» Exercise prompt:
From the line containing "The width and" to the last line of the data, both included, transcribe each line exactly, leaving out pictures and adding nothing.

» Information given:
····················
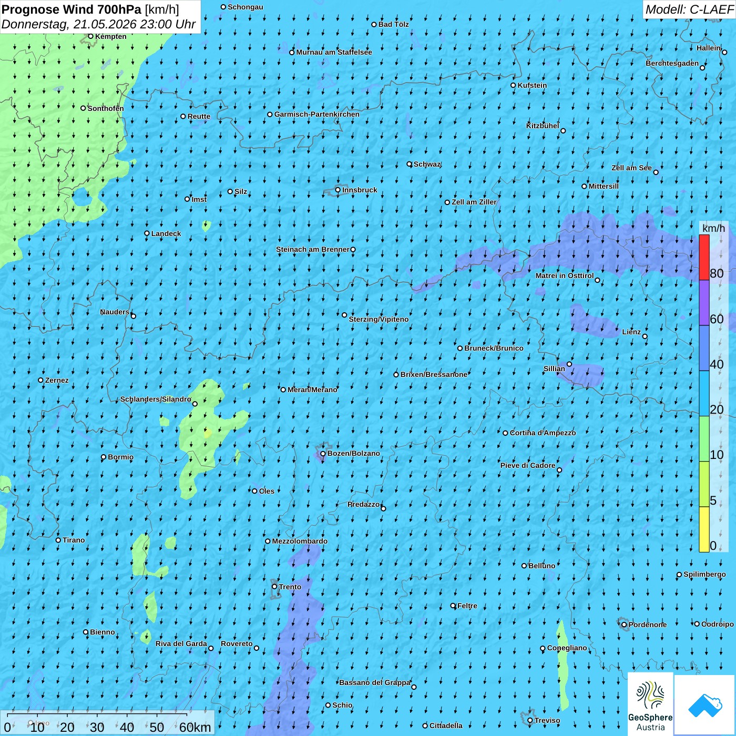Click the GeoSphere Austria logo

click(650, 703)
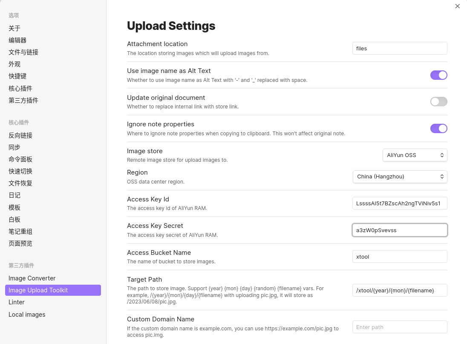
Task: Toggle Use image name as Alt Text
Action: (x=438, y=75)
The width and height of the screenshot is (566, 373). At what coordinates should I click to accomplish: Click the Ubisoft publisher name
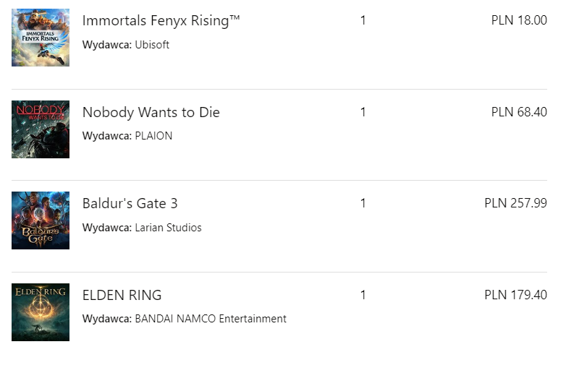[x=152, y=45]
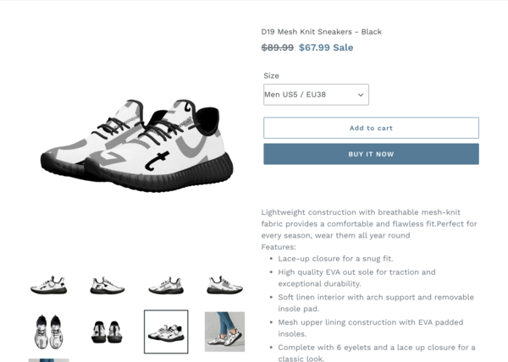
····················
» Output of the exercise:
The width and height of the screenshot is (566, 373). At what coordinates should I click to accomplish: Click the Ubisoft publisher name
[x=152, y=45]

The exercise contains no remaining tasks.